Comb the records below for the string "agent" and copy each line where it turns up.

→ Material shown

§ §

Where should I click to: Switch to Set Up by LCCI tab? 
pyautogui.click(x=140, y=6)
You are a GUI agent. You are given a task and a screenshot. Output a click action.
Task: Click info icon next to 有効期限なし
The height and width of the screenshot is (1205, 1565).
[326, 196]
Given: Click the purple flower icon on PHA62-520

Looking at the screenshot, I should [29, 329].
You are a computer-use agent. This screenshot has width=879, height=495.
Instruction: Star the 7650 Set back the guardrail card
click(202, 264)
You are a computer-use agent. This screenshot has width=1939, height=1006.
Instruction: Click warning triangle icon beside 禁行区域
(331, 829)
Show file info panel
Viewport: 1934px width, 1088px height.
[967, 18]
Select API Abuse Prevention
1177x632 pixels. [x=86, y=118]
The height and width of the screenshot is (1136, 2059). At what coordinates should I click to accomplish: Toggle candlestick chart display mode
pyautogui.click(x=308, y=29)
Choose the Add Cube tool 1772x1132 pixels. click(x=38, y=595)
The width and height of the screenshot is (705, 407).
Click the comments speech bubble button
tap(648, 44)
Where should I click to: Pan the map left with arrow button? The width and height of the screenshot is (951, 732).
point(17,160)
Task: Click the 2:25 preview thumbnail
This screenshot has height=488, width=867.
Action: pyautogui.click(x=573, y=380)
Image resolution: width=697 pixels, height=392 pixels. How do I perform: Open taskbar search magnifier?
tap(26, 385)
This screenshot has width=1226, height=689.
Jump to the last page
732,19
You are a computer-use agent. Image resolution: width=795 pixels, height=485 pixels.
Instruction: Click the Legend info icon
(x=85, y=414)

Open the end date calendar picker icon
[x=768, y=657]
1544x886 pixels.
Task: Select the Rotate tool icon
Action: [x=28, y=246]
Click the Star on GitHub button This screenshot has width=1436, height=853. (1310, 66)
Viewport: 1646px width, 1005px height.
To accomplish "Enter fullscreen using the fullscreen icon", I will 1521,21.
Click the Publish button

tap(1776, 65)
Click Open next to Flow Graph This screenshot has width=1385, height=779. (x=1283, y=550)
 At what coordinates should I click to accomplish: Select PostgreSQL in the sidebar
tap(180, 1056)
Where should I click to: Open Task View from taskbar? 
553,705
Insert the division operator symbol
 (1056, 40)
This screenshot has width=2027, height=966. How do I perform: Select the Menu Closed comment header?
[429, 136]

§ §

→ Solution for this problem
You are a GUI agent. You are given a task and a screenshot. Output a click action.
You are a computer-use agent. This screenshot has width=879, height=495.
You are a computer-use agent. This screenshot has width=1939, height=1006.
You are a computer-use agent. Image resolution: width=795 pixels, height=485 pixels.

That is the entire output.